The fact that a non-central point has a gravitational attraction to the ring makes the ringworld more unstable than just drift. Once the sun moves off-center, it is attracted to the ring!
The final answer (from “Larger than Worlds”) is to start the ringworld moving in a lateral direction (90 degrees to the plane) and use electormagnetic effects to create a Bussard jet, with the sun to prime it. That’s traveling in style!
Archenar, it’s a bit more tractable if you note that y/r=cos(phi), so the integrand is just cos(phi)/r[sup]2[/sup], or:
1/[(1+a[sup]2[/sup]) sec (phi) - 2 a R ]
The rest is left as an exercise for the reader, as my Schaum’s Mathematical Outline is at the office, and I have a splitting headache that will not accommodate integration by parts or any other such shenanigans.
Anyway, no net force means no L2 point (or any other Lagrangian points, for that matter). The ring just profides a J2 perturbation in addition to the gravity of the star.

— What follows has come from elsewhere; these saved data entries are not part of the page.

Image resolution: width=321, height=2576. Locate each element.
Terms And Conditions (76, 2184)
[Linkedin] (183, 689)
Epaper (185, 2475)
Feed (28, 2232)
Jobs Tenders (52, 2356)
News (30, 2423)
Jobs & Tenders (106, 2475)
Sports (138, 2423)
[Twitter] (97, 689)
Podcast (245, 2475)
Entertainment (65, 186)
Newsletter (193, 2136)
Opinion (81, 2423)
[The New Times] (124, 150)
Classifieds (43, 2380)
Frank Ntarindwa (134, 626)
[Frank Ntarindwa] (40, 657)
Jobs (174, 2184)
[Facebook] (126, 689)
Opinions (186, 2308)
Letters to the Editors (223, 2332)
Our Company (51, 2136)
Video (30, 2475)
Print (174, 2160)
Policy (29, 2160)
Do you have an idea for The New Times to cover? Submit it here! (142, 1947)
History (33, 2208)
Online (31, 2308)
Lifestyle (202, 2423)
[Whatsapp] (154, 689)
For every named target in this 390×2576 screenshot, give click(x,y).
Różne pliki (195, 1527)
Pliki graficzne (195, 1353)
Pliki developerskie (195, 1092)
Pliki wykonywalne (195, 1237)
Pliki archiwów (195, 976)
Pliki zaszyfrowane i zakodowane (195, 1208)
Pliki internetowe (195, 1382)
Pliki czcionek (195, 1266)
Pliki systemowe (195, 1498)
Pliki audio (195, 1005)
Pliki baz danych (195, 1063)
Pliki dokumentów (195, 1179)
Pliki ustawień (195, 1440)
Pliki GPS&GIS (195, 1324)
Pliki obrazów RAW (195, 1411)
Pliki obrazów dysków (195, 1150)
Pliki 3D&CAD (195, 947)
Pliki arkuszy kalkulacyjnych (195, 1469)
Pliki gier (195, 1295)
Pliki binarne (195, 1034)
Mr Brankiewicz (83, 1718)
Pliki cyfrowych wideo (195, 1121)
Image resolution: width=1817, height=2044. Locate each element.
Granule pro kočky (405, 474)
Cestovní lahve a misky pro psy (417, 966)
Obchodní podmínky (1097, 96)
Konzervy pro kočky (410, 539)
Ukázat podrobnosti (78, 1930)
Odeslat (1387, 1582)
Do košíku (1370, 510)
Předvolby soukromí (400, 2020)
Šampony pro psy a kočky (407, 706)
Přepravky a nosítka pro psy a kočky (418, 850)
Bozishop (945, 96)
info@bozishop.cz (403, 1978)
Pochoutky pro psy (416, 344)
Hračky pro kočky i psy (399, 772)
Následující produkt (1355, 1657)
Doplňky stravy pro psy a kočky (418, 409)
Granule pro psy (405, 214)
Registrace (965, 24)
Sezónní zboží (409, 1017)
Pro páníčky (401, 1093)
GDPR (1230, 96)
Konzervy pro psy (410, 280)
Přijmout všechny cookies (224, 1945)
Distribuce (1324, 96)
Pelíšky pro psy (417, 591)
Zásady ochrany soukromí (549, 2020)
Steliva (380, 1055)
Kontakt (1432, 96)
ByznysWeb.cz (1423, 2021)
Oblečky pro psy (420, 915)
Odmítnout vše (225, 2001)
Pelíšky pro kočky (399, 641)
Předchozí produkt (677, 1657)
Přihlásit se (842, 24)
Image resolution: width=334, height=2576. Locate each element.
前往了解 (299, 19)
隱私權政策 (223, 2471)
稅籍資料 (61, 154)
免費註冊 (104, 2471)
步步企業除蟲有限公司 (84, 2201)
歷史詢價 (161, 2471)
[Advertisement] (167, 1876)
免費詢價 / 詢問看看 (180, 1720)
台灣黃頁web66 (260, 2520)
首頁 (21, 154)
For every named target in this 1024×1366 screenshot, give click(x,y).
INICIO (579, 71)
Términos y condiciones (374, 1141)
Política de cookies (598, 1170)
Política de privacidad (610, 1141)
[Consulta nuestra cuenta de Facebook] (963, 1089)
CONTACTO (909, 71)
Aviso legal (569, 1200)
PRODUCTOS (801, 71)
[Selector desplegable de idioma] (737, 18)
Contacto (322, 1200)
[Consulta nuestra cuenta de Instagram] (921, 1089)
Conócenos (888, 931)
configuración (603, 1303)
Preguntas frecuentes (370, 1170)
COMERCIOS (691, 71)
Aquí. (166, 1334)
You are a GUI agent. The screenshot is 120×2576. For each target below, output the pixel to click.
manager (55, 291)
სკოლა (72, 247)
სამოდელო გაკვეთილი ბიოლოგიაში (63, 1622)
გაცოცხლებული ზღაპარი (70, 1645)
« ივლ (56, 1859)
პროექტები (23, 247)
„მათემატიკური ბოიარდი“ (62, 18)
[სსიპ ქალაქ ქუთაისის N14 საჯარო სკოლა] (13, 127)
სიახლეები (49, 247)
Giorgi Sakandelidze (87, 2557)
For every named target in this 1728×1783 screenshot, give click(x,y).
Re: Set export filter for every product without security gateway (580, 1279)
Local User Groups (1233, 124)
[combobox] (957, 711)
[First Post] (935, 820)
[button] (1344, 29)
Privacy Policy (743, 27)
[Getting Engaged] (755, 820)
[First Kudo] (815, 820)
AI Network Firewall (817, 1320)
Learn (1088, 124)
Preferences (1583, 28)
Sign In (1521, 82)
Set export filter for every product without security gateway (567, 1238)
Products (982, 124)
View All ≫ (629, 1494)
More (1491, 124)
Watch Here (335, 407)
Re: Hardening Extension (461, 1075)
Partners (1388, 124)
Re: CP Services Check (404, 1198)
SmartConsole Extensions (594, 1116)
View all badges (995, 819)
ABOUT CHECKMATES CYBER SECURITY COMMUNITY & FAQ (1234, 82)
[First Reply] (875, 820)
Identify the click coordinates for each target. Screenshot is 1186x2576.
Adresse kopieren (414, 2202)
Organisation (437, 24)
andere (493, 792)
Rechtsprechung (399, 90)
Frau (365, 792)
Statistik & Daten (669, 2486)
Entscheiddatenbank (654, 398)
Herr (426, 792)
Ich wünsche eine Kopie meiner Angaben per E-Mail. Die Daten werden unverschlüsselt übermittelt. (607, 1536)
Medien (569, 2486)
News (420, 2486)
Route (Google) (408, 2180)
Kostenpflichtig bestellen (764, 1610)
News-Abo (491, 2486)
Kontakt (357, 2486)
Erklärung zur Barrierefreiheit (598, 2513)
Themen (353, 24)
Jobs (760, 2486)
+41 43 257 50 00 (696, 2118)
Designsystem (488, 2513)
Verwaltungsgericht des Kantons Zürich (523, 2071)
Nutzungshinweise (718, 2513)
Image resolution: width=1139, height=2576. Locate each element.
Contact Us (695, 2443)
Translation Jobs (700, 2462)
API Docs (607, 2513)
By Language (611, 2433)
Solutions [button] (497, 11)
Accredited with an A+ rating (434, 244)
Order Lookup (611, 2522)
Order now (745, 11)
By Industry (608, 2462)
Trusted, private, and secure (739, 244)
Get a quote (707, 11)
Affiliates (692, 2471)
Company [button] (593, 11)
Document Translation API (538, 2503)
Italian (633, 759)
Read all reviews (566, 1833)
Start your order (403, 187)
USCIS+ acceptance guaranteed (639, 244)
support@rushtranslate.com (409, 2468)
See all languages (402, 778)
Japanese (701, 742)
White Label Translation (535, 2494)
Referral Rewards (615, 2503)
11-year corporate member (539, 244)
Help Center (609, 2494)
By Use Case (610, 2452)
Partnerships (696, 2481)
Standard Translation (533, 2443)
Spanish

Actually, Niven’s Ringworld rotated faster than Keplerian speed. If it was exactly Keplerian speed, the surface would be weightless (free fall). If it were slower, there will be gravity on the outisde surface of the ringworld.
Which means you can have a synchronous satellite “above” (inside) the ring. You can also have a “low orbit” satellite very close to the ring, which won’t be synchronous.
Crap. The integrand should be 1/[(1+a[sup]2[/sup]) sec (phi) - 2 a ], obviously.
And I dug out my calculator, but it’s puking on anything other than a=0 (for which, reassuringly, the integrand collapses to cos(phi), which integrates to 0 over 0,2*pi, as we would expect.)
The plates also rotated at non-Keplerian (Can we use a word like that? It’s almost sinful.) speeds. They were held in place by wires.
Picture a dozen playing cards in orbit around the sun. They drift, they turn, they wobble. Now thread them all together and give them a bit more than orbital velocity. They stretch the thread and stay stable–just what we want!